Politique

Togo : Agbéyomé Kodjo, une libération et des questions

Après les incendies à la mi-janvier de deux marchés du pays, les autorités togolaises ont mis aux arrêts plusieurs membres de l’opposition, soupçonnés d’être derrière ces « actes criminels ». Parmi ces derniers, l’ancien Premier ministre Agbéyomé Kodjo, a finalement été remis en liberté, le 25 février.

Mis à jour le 27 février 2013 à 08:50

L’ancien Premier ministre togolais Agbéyomé Kodjo libéré le 25 février © AFP

Premier libéré dans l’affaire des incendies des marchés, l’ancien Premier ministre togolais et responsable de l’opposition Agbéyomé Kodjo avait été interpellé à la mi-janvier dans l’affaire des incendies de deux marchés du pays. Après un mois de détention, il a été remis en liberté le 25 février, mais a affirmé avoir subi des actes de torture.

« J’ai été libéré lundi soir à 23h45. Je suis très faible, car je suis malade.
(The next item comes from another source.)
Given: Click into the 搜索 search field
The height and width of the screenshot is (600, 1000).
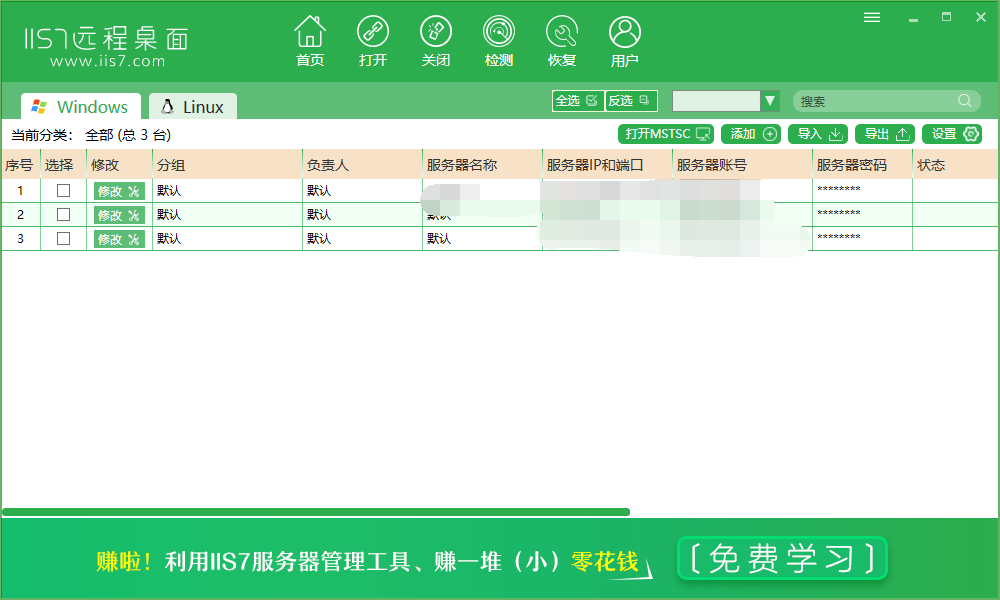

J’ai été physiquement, moralement et psychologiquement torturé », a-t-il déclaré, rejetant par ailleurs toute accusation portée contre lui. « Je ne suis mêlé ni de près, ni de loin à ces incendies », a-t-il ajouté.

Le principal marché de Lomé et le marché de Kara, à 420 km au nord de la capitale togolaise, ont été ravagés en janvier par des incendies qui n’ont pas fait de victime mais ont occasionné des pertes financières importantes – environ 6 milliards de FCFA (soit 9 millions d’euros) – selon les résultats d’une commission mise en place par le gouvernement togolais.

Mission d’experts français

Les autorités du pays avaient alors dénoncé ces "actes criminels" et ouvert une enquête. Une mission d’experts français sur les incendies doit rendre son rapport aux autorités togolaises d’ici à la fin de février. Au total, 24 personnes ont été placées sous mandat de dépôt dans cette affaire, parmi lesquelles plusieurs membres de l’opposition. Mais à ce jour, seul l’opposant Agbéyomé Kodjo a été remis en liberté et la gendarmerie n’a pas souhaité donner de détails sur ce qui a motivé sa libération.

Avant de passer dans l’opposition, à la tête de l’Organisation pour bâtir dans l’union un Togo Solidaire (OBUTS), l’homme a pris part au régime de Gnassingbé Eyadéma en tant que président de l’Assemblée Nationale (1999-2000) puis Premier Ministre (2000-2002).